What should private fund managers expect from a Biden administration?

The U.S. Securities and Exchange Commission (SEC) is reconstituted at the start of each new administration. Under a Biden administration, the SEC will likely comprise of a Democratic chair with a Democratic majority. The direction the SEC takes depends heavily on the individuals appointed and the party in power, but it is anticipated that it will launch an active rulemaking agenda with a renewed focus on enforcement and ESG matters.

We have identified three headline focuses which might be of particular relevance to any private fund manager raising capital from US investors or making US investments.

Financial stability

The key focus following Covid-19 will be financial stability. Financial services are expected to be seen as a tool to assist with this. Any proposed regulatory changes will have this as a key objective and will likely hinder any drastic financial sector changes in the initial years of a Biden administration.

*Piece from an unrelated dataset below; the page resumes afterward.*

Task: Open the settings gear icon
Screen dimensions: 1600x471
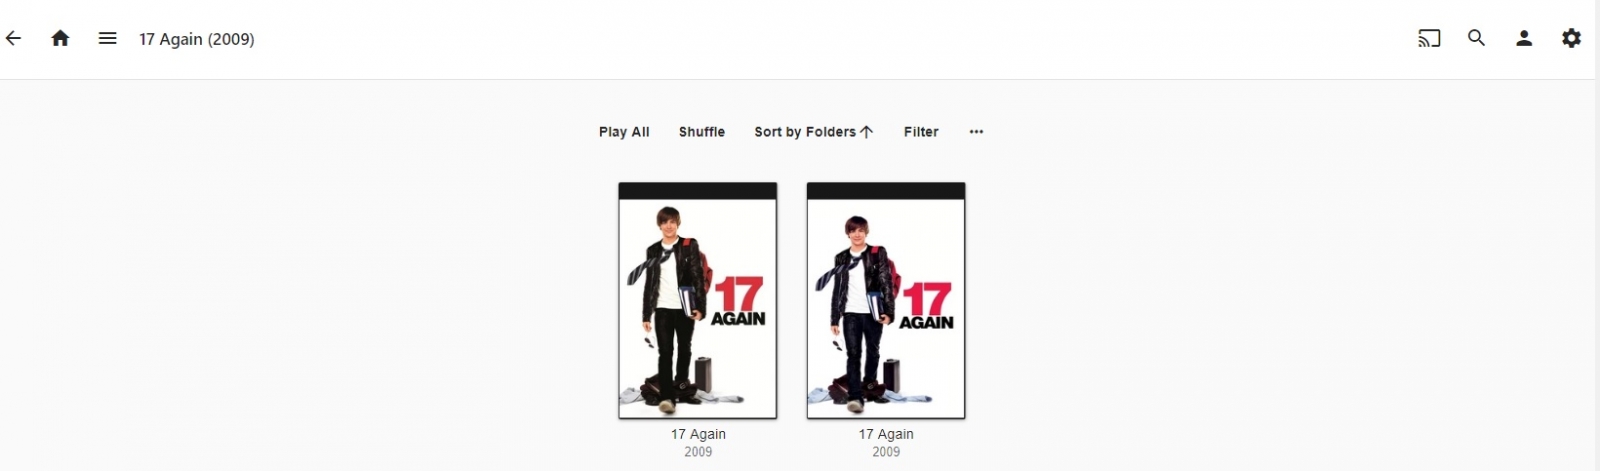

Enforcement and inspections 

The Trump administration had a low number of enforcement and inspection cases. This was a stark contrast from Mary Jo White under Obama’s administration who pursued the “broken window” strategy on enforcement – pursuing even minor cases to send a message of non-tolerance. We expect a return of a similar approach under a Biden administration.

The Covid-19 pandemic will also likely prompt SEC investigative and enforcement actions within the life sciences and pharmaceutical industries as more money is invested in these areas. Private fund managers operating in this area will likely notice this (e.g. requiring more disclosures and public reporting). 

ESG matters

As part of Biden’s focus on reducing climate change, we expect the SEC to focus on ESG matters and bring about legislative changes on ESG disclosures. This is supported by recommendations made by the SEC’s Investor Advisory Committee in May 2020.

We do not anticipate any disclosure legislation going as far as the new European Sustainable Finance Disclosure Regulation. For example, it may not extend to fund managers marketing into the US (as the SFDR does for fund managers marketing into the EU). As a result potential conflicts between the two regimes may emerge.

Commentary

A change of SEC leadership will result in a change in regulatory focus, in particular, on enforcement and ESG matters. However, the current economic environment and need to ensure financial services assist in the economic recovery post-Covid-19, will mean any drastic changes are likely to be put on hold until later in the Biden administration.